Risk Management Policy
Responsibility for policy: Audit and Risk Committee
Approving authority: Council
Last reviewed: December 2016
Next review date: December 2019
- This policy applies to all staff of the University of Waikato.
- The purpose of this policy is to set out the principles and responsibilities that underpin the University's Risk Management Framework.
- The following documents set out further information relevant to this policy:
- In this policy:
risk means the possibility of an event or circumstance occurring that has a negative impact on the achievement of objectives. It is measured in terms of the likelihood of an event of circumstance and its potential consequences
risk assessment means the process of identification, analysis, and evaluation of risk, and may involve qualitative (e.g. reputation) and/or quantitative (e.g. financial) assessment
risk management means the coordination of strategic and/or operational activities in order to control risk.
- Council and the Vice Chancellor encourage the taking of controlled risks, the exploration of new opportunities and the use of innovative approaches to further the interests of the University provided an appropriate risk assessment has been undertaken in accordance with the Risk Management Framework and the resultant risk exposure has been determined to be acceptable by the relevant Dean, Director or equivalent and, in the case of risks assessed as ‘High’ or ‘Very High’, the Manager – Internal Audit and Risk.
- Risk assessment must be incorporated as part of planning processes at all levels of the University, including for all new research and teaching initiatives, investments and capital projects.
The Risk Management Framework
- The University has developed a Risk Management Framework, endorsed by the Audit and Risk Committee, that applies to strategic and operational risks and that sets out the University’s levels of risk appetite.

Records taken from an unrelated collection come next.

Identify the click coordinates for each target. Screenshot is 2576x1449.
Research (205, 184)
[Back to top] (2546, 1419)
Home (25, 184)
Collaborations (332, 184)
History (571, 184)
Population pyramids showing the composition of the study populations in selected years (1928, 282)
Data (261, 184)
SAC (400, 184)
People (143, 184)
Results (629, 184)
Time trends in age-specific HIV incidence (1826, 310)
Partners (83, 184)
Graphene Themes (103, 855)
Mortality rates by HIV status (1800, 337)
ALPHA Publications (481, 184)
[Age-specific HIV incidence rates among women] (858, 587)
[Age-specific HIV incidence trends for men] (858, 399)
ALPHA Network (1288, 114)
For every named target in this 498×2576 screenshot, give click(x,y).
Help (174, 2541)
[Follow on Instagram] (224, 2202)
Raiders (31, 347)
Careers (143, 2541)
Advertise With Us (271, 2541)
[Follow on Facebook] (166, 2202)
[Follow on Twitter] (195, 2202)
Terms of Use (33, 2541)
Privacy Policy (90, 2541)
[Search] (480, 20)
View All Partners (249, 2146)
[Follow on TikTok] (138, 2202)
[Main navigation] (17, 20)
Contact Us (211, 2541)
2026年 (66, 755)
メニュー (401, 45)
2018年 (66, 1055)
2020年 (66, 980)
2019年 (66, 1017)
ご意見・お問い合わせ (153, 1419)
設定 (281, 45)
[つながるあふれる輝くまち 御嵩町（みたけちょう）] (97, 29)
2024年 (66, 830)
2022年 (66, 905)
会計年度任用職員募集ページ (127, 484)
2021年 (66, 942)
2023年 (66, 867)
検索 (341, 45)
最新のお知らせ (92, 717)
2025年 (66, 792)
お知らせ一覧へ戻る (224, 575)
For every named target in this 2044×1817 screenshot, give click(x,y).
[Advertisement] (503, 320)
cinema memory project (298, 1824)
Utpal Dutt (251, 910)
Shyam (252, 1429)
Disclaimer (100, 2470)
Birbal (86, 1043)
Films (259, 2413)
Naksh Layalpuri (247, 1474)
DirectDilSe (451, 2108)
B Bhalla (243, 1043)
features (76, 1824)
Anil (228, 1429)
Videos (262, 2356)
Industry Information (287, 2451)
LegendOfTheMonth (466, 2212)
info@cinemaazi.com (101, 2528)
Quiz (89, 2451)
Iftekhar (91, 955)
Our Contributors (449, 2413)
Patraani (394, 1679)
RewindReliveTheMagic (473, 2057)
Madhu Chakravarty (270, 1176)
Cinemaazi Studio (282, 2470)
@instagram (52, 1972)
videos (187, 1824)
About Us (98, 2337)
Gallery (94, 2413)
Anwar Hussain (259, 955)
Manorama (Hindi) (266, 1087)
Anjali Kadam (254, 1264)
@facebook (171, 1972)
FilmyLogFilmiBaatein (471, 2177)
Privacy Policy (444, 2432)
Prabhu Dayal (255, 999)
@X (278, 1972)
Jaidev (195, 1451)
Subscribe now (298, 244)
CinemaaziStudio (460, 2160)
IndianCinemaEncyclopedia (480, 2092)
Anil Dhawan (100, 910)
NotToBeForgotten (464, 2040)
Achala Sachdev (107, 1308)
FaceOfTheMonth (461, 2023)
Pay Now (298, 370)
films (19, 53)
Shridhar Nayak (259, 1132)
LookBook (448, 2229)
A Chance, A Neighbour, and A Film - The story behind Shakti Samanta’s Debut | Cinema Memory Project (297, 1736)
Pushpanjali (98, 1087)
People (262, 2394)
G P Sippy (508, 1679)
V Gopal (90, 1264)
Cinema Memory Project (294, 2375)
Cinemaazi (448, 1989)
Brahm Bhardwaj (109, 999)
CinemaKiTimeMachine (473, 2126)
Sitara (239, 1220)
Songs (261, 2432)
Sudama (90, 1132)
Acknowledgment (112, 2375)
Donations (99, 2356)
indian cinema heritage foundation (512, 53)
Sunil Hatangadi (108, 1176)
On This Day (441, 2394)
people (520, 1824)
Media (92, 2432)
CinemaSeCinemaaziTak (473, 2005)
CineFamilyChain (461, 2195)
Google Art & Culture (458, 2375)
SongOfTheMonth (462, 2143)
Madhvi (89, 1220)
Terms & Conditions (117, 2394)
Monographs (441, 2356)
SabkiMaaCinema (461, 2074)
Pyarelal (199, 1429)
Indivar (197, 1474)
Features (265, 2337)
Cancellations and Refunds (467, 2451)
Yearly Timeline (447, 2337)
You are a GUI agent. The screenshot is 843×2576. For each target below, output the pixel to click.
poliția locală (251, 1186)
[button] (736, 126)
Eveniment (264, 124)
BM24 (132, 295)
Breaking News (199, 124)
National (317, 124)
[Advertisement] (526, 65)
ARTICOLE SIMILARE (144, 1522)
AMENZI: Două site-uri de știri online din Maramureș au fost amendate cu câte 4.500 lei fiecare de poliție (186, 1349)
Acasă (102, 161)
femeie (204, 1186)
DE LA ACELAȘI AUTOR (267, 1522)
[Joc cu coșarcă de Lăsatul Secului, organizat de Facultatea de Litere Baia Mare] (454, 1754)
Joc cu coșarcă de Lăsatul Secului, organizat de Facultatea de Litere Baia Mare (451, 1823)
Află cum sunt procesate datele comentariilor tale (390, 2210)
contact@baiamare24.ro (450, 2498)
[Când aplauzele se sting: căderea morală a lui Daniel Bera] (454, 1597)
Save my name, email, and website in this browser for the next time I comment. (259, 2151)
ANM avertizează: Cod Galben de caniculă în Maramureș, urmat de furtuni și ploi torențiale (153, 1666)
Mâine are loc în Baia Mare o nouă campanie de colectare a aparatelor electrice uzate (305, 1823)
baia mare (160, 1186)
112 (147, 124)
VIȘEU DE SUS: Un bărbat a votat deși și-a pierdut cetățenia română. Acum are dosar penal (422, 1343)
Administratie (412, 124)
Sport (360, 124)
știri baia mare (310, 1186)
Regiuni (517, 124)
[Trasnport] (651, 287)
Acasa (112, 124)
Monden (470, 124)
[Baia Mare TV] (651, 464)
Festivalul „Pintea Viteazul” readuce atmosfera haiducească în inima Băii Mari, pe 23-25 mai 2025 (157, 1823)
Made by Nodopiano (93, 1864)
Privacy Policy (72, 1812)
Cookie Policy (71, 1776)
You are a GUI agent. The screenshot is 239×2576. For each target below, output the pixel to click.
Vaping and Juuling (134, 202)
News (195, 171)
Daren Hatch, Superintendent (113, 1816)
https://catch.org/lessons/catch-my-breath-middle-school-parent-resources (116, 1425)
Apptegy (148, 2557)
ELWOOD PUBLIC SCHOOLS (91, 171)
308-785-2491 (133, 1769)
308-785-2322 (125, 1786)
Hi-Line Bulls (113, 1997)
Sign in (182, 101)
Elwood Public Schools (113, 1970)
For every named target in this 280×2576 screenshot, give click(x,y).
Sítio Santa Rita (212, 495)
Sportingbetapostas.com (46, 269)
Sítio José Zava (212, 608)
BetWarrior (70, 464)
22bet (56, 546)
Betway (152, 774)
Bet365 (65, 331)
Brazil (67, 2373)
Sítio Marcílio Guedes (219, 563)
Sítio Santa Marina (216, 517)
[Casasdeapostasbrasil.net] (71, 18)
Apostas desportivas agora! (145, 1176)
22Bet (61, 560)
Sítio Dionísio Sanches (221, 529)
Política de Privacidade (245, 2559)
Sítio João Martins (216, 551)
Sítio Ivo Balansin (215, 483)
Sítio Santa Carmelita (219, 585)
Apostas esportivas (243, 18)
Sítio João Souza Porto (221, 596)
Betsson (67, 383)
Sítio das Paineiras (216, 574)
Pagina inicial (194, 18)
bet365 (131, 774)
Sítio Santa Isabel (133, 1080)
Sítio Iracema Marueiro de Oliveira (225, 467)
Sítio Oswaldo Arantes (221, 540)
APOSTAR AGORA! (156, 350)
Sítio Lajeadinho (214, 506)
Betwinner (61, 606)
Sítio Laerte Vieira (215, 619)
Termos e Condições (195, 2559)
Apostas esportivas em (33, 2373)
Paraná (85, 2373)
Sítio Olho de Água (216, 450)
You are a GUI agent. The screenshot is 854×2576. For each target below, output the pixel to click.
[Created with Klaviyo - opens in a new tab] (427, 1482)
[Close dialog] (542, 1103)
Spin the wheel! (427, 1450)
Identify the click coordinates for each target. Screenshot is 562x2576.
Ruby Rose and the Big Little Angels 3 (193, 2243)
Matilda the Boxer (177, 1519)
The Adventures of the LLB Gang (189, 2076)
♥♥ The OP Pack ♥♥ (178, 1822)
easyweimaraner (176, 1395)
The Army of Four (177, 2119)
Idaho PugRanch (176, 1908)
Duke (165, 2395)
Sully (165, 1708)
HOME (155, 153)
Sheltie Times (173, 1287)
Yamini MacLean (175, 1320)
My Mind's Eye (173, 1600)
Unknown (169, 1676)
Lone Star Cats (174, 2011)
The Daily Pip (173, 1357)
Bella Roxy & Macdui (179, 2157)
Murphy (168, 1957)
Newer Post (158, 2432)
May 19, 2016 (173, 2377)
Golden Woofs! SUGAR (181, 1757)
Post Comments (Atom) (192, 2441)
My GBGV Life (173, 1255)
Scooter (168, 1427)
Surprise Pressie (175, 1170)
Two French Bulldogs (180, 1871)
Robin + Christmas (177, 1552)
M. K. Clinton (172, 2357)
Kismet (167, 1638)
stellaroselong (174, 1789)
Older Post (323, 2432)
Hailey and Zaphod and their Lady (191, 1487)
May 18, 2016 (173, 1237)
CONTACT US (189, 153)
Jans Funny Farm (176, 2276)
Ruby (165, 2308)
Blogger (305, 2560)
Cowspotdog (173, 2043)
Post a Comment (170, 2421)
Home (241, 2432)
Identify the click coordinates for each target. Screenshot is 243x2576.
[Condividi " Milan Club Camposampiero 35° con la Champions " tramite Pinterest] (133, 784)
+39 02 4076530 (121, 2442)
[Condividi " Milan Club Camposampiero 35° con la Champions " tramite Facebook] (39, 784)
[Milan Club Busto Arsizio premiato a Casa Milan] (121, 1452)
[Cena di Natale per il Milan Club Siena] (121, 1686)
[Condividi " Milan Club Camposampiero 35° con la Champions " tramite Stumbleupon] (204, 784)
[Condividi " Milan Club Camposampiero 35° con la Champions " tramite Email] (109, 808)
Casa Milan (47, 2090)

- The Risk Management Framework and levels of risk appetite are reviewed annually by the Manager – Internal Audit and Risk.
Responsibilities and authorities
- Specific responsibilities and authorities for risk assessment and management are set out in the University’s Risk Management Framework, however a risk may be identified by any staff member at any time.
- Deans, Directors and equivalent are responsible for:
- ensuring that a Risk Management Register is maintained for their Faculty or Division in accordance with the Risk Management Framework
- ensuring that all staff within their Faculty or Division are aware of the process for identifying risks and adding them to the Register
- ensuring that the Register is reviewed every six months
- reporting to the Manager, Internal Audit and Risk, any risk evaluated in accordance with the Risk Management Framework as ‘Very High’ or ‘High’ as soon as possible once identified.
- The Manager, Internal Audit and Risk, is responsible for:
- the design, implementation, monitoring, and review of a Risk Management Framework that upholds the principles set out in this policy
- facilitating risk assessments and risk management activities
- providing training, advice and support with respect to the assessment, analysis and evaluation of risks
- providing an annual report to the Audit and Risk Committee on the application of the Risk Management Framework and resulting levels of risk appetite
- providing an annual report to the Audit and Risk Committee on compliance with this policy.
Responsibility for monitoring compliance
- The Manager, Internal Audit and Risk is responsible for monitoring compliance with this policy and reporting any breaches to the Audit and Risk Committee.
- Breaches of this policy may result in disciplinary action under the Staff Code of Conduct.